Work required
Turn the lines below, from the line with "Task: Click description 成績の入力に関する設定ができます" up to and including the line with "Action: 736,258", into a Markdown table with the columns Row and Text, one line per row and no blank lines. Leave the pictures out.

Data for the task
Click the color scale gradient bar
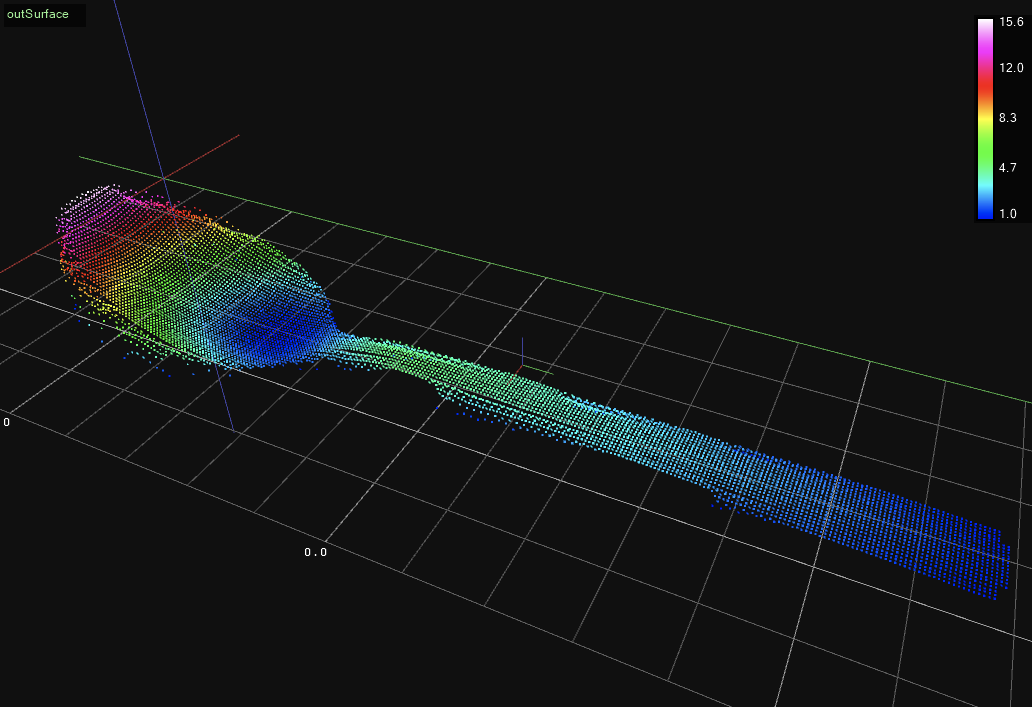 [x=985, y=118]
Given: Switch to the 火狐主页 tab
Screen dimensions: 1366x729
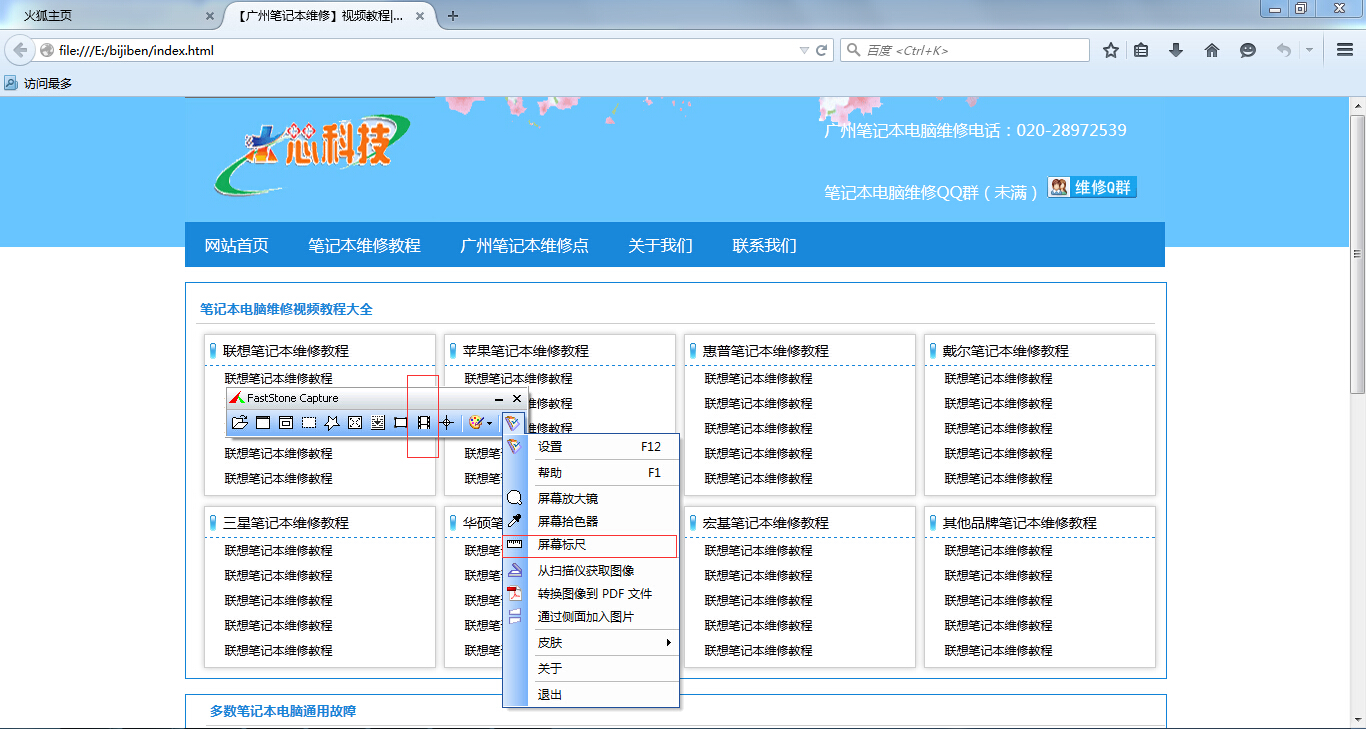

...

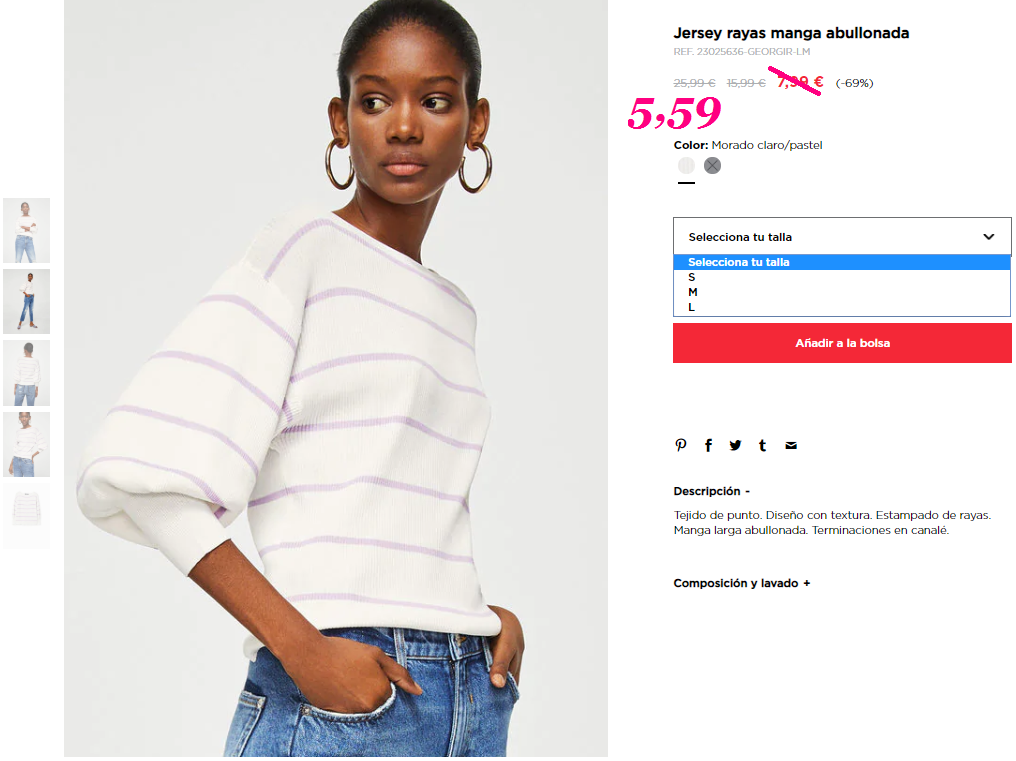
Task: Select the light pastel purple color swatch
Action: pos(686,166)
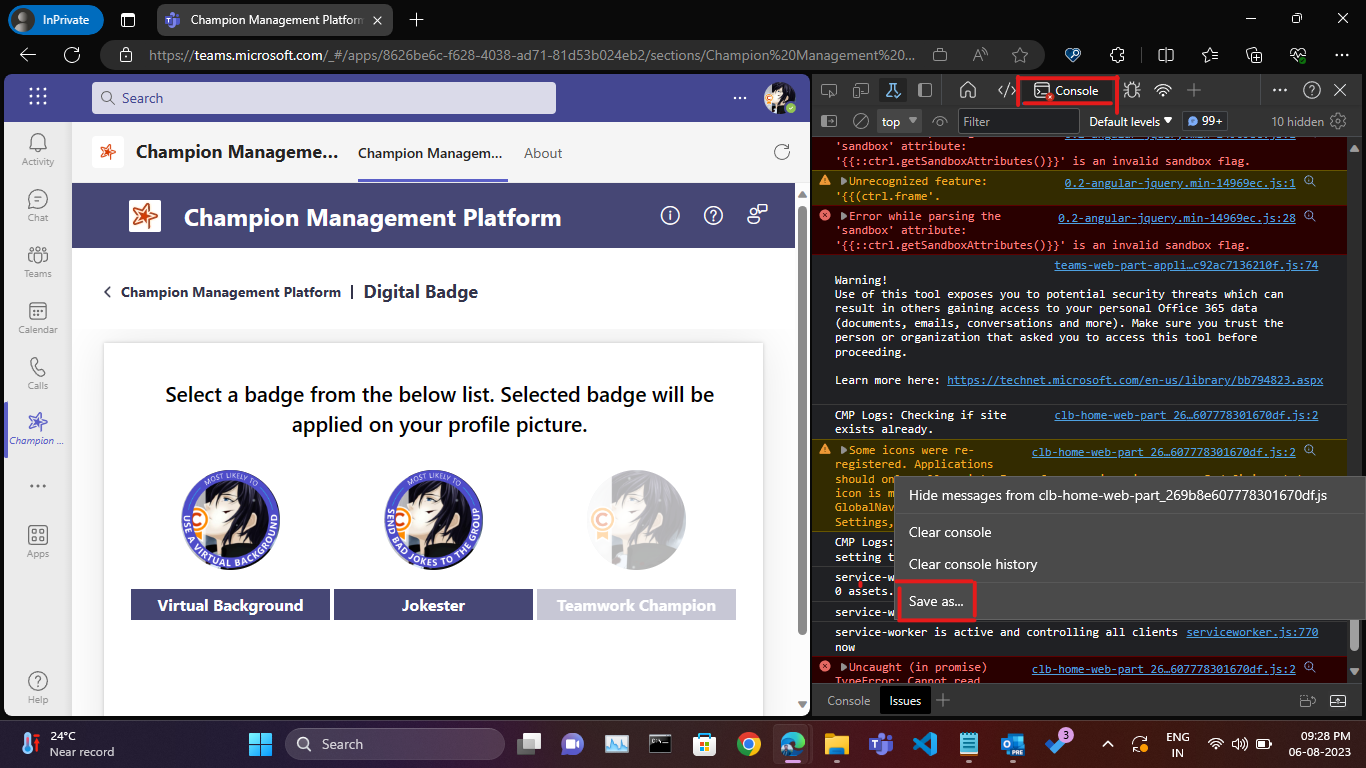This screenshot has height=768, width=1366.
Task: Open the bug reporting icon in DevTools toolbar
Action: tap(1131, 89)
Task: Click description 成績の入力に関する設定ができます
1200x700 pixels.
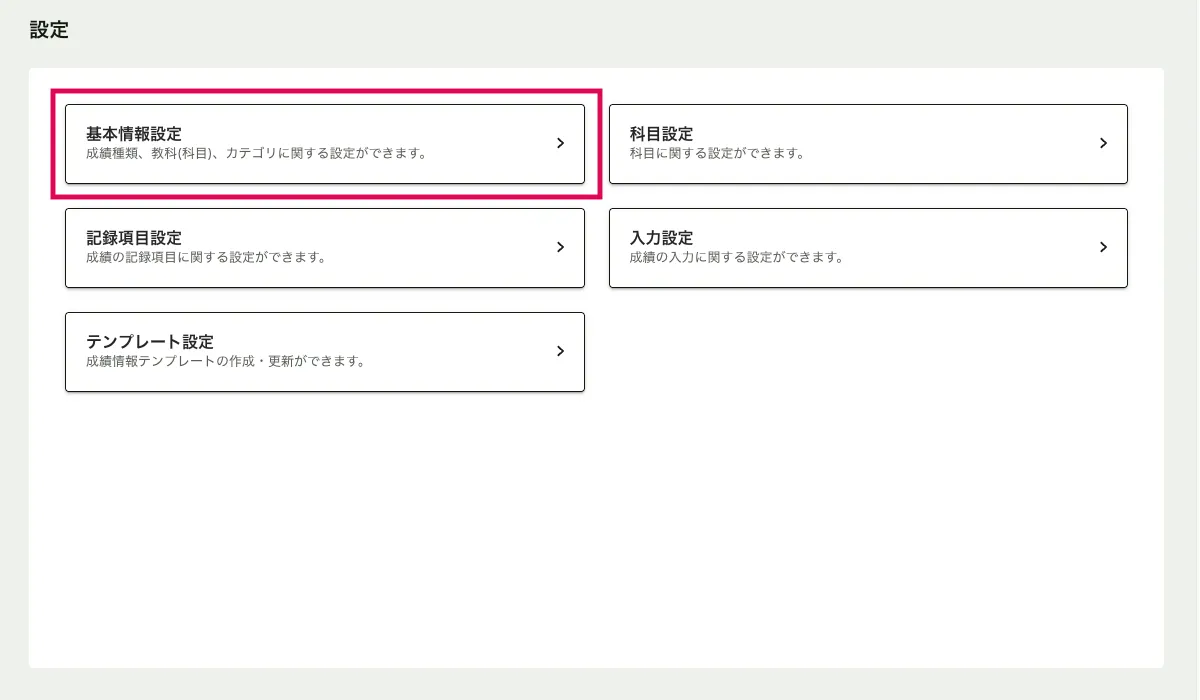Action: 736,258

...

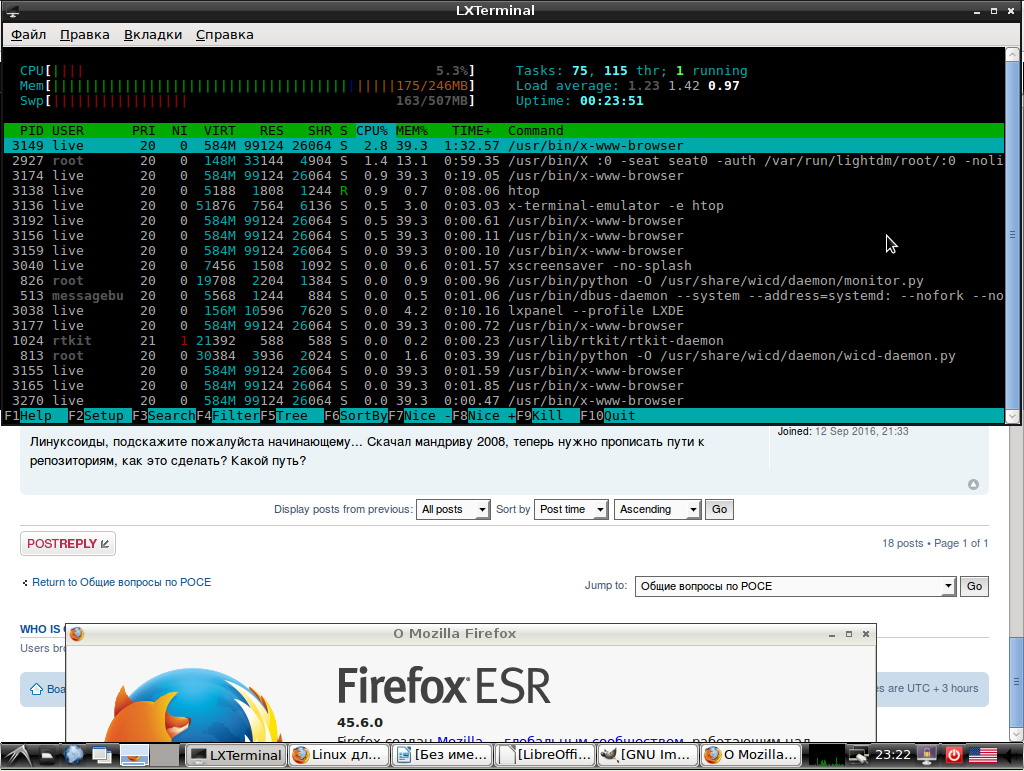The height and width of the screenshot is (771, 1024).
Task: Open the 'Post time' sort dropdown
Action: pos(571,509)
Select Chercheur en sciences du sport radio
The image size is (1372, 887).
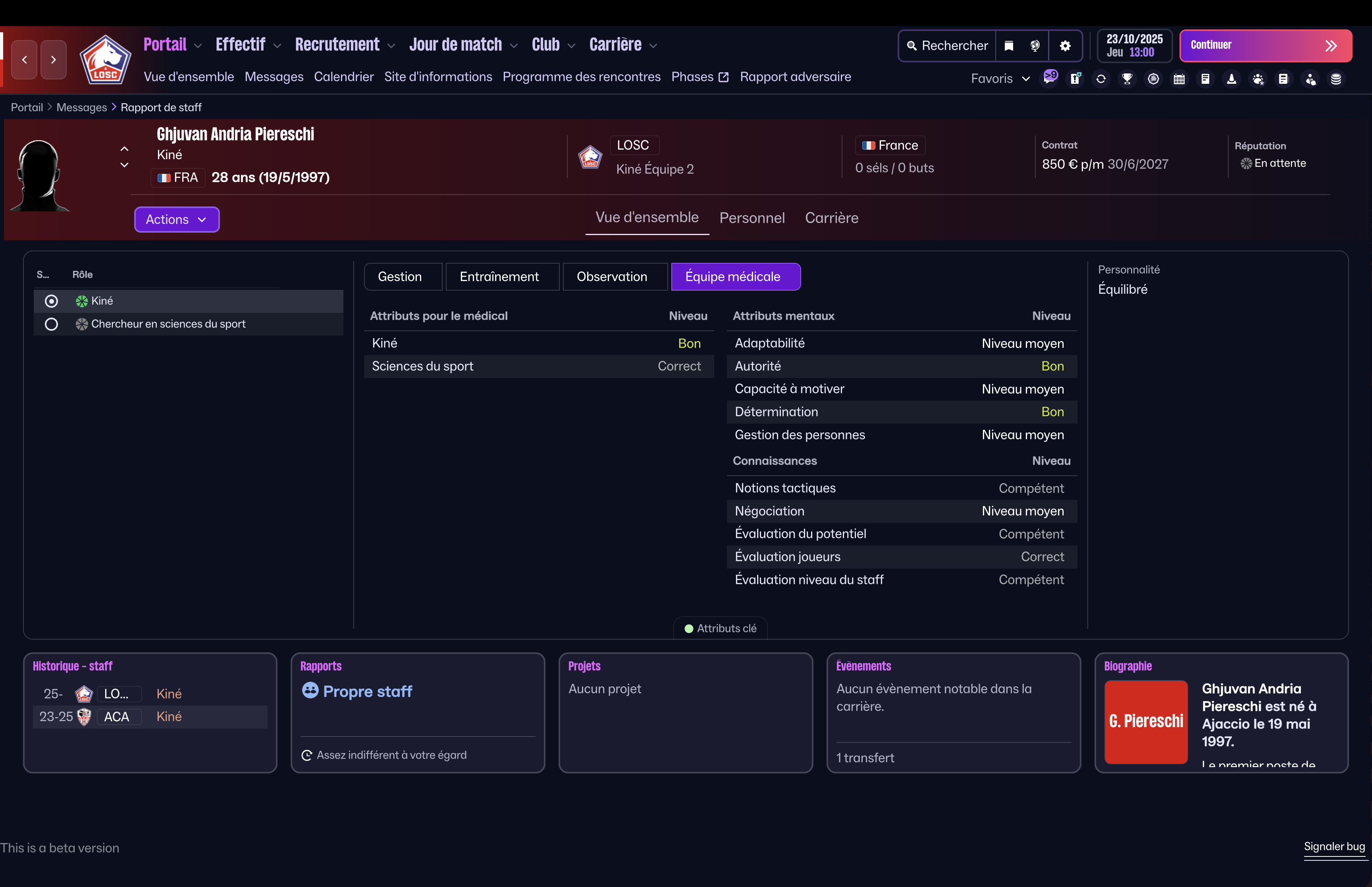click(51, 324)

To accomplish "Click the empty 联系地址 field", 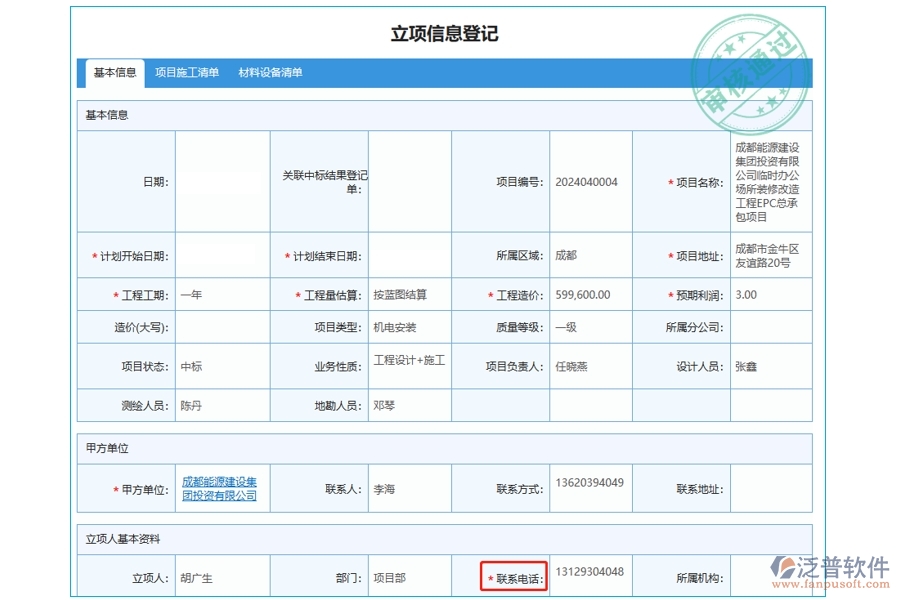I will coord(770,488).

Exercise solution
| Row | Text |
|---|---|
| 1 | Task: Click description 成績の入力に関する設定ができます |
| 2 | 1200x700 pixels. |
| 3 | Action: 736,258 |